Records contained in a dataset
..............................

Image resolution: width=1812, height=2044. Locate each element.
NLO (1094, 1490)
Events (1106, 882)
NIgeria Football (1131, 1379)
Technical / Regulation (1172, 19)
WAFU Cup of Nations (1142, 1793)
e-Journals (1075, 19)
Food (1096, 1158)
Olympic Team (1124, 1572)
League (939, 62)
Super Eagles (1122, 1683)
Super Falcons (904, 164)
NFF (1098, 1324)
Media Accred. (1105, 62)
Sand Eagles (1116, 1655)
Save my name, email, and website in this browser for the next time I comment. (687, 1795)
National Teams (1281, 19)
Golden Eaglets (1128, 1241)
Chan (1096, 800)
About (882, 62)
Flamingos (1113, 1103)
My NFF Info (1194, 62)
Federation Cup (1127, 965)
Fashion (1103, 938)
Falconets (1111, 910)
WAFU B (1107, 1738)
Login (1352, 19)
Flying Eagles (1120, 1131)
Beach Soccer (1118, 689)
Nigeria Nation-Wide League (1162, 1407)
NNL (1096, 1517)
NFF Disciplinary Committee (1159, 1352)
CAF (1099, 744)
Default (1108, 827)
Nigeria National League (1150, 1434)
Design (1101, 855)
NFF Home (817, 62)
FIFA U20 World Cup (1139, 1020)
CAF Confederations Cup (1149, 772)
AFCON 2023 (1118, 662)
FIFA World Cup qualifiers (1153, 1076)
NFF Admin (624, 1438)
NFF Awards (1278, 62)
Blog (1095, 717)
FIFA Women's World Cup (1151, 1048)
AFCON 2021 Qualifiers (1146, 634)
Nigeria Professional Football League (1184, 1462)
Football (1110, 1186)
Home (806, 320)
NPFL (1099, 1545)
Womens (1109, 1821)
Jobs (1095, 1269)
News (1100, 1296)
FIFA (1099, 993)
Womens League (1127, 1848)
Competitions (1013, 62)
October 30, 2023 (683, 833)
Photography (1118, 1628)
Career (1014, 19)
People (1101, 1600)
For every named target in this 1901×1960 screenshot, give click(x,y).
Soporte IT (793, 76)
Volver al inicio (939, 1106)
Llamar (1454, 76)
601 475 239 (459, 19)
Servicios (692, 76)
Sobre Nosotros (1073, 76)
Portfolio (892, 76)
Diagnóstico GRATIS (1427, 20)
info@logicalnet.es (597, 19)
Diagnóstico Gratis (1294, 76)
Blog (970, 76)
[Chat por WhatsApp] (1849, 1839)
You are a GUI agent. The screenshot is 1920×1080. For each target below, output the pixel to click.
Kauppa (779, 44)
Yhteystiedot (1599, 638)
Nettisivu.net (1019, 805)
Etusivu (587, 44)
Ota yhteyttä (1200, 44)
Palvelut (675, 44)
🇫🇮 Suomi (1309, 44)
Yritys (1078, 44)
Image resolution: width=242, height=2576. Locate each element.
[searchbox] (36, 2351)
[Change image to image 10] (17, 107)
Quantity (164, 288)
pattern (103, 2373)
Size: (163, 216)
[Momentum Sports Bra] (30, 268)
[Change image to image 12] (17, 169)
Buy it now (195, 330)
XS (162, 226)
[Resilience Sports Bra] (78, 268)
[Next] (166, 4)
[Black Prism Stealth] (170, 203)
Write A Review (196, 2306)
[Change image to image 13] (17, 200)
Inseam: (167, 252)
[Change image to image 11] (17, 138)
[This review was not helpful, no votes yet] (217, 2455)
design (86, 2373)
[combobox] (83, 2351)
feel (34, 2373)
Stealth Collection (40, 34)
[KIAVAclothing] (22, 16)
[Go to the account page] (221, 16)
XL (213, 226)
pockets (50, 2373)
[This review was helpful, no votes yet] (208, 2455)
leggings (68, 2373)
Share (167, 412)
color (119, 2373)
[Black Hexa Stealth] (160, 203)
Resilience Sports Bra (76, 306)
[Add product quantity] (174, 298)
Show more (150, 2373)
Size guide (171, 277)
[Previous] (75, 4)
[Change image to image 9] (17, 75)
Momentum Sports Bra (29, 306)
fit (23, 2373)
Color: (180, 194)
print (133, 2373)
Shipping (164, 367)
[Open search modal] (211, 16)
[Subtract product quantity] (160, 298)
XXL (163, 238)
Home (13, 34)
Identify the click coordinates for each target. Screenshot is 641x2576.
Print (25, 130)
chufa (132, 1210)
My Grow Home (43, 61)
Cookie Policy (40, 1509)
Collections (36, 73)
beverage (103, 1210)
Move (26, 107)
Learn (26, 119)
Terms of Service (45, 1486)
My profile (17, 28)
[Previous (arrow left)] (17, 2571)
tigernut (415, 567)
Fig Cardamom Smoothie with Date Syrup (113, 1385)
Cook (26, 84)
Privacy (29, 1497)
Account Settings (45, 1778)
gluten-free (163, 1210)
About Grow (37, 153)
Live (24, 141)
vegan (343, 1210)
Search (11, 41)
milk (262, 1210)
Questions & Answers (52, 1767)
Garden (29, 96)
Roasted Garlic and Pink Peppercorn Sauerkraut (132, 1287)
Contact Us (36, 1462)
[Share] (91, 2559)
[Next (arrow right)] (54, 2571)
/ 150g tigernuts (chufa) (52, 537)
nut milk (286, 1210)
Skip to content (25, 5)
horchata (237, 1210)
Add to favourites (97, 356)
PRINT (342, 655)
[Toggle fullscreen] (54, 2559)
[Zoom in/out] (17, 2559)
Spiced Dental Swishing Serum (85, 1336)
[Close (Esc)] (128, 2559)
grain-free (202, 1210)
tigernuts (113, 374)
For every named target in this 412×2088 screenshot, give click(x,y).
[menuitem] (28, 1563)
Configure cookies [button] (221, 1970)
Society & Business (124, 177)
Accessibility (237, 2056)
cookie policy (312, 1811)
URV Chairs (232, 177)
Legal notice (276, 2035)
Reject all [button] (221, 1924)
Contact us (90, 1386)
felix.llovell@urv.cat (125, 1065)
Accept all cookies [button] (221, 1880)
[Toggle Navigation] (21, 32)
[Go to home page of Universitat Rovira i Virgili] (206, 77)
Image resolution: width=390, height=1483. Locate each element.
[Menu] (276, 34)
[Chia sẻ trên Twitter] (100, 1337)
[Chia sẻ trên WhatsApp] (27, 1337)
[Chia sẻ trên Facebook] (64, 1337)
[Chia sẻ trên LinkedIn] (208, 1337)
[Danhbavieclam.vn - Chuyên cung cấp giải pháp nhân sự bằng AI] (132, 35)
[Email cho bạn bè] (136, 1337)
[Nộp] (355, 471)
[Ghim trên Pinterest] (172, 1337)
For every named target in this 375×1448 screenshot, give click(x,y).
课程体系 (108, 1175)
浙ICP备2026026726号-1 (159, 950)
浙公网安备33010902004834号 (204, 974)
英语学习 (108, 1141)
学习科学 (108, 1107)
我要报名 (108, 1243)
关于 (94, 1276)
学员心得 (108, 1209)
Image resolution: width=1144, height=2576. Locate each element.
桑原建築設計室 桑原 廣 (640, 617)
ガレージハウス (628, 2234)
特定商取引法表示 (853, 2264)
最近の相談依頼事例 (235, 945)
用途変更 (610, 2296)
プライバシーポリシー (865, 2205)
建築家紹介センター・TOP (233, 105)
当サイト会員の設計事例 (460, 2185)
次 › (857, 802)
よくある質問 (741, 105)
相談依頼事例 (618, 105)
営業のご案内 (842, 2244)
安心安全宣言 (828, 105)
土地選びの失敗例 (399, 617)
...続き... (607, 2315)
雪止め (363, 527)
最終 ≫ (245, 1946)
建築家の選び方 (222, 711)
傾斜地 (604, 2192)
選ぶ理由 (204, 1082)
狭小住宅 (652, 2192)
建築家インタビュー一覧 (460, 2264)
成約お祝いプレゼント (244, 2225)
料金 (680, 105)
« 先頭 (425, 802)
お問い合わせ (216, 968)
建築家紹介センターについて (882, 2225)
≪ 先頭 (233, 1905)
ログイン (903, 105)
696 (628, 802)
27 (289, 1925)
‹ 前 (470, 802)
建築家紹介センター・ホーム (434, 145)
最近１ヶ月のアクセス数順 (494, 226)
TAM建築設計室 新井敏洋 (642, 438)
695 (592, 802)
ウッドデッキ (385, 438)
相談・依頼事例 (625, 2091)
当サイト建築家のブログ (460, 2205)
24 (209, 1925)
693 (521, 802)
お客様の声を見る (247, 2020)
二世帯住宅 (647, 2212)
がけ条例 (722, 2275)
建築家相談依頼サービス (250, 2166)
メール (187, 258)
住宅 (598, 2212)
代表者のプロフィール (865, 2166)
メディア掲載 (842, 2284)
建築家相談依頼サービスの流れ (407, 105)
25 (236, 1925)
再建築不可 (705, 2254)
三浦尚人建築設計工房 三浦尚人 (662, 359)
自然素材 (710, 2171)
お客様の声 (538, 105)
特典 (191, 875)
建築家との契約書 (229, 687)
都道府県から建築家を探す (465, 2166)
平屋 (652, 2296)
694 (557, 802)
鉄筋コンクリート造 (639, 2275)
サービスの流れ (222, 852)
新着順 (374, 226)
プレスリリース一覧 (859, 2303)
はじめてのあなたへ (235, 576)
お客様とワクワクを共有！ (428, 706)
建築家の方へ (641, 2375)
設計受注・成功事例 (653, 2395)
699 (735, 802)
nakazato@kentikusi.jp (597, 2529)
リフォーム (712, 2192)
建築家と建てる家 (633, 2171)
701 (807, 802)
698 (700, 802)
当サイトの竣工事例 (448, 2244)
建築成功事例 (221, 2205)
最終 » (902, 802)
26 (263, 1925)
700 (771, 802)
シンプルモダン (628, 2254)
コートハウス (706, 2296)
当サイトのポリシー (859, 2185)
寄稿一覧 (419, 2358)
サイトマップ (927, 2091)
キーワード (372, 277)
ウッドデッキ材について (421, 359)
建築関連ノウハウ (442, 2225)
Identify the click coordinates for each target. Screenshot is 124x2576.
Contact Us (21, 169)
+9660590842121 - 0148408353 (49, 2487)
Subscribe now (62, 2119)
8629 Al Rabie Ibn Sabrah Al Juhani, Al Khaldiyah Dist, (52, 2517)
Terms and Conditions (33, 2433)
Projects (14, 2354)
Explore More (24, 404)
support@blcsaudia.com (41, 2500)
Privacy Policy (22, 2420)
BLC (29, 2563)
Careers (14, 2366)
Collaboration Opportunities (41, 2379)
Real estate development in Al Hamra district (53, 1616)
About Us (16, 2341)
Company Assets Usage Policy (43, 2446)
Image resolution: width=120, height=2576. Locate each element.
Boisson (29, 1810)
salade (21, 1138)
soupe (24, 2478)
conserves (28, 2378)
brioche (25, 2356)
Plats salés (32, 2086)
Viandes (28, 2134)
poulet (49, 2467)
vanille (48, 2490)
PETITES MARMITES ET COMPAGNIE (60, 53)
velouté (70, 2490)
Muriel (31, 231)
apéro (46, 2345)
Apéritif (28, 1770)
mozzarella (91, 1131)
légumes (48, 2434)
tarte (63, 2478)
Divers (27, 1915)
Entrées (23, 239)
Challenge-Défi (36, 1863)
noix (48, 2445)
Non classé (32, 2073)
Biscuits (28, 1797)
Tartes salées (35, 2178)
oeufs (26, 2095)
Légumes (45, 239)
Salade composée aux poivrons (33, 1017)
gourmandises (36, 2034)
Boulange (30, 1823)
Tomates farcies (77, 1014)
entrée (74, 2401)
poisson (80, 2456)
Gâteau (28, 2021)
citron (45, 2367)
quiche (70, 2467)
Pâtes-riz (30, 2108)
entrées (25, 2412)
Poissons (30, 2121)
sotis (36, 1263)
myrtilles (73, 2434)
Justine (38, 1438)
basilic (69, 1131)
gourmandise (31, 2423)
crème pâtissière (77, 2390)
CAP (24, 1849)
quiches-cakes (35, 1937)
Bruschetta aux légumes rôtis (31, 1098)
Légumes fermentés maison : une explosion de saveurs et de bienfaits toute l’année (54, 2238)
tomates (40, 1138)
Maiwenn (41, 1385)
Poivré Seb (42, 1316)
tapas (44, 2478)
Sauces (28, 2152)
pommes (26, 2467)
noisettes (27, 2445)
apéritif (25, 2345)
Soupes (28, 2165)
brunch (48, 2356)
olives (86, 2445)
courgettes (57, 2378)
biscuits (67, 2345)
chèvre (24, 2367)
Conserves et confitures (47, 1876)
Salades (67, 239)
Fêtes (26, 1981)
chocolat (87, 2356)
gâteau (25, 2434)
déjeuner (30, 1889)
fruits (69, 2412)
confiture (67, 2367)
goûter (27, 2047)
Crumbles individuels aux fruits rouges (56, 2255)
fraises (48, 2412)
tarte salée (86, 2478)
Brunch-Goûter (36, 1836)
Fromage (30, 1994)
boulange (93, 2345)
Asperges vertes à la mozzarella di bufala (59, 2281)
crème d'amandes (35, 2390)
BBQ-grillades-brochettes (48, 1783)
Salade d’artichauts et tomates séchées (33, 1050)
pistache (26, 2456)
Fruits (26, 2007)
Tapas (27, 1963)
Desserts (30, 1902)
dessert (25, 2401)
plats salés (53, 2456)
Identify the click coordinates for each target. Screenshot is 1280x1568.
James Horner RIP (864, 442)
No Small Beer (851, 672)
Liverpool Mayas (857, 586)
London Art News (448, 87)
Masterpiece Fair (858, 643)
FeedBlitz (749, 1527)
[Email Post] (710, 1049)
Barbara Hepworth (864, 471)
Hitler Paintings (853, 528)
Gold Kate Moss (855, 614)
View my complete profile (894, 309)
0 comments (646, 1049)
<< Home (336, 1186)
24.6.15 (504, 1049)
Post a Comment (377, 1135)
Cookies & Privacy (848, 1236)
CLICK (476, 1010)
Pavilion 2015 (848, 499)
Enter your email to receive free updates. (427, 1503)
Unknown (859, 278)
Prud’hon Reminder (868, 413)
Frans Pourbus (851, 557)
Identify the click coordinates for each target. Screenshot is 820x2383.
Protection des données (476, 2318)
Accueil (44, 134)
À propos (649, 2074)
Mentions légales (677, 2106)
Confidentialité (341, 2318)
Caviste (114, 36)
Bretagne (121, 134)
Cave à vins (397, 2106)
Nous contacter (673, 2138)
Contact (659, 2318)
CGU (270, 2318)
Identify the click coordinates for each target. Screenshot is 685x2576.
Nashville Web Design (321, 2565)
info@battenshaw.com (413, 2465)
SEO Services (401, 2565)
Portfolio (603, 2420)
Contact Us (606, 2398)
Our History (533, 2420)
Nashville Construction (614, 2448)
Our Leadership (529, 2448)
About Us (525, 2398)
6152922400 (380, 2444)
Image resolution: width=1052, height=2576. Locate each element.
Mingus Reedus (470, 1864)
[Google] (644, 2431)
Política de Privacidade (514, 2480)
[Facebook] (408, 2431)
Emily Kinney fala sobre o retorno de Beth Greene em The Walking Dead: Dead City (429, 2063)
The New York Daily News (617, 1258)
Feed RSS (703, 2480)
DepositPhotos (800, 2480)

..............................

DESCRIPTION OF THE TASK - Where does the word "mozzarella" appear in the records above? Return every line that holds it.

YOUR RESPONSE -
mozzarella (91, 1131)
Asperges vertes à la mozzarella di bufala (59, 2281)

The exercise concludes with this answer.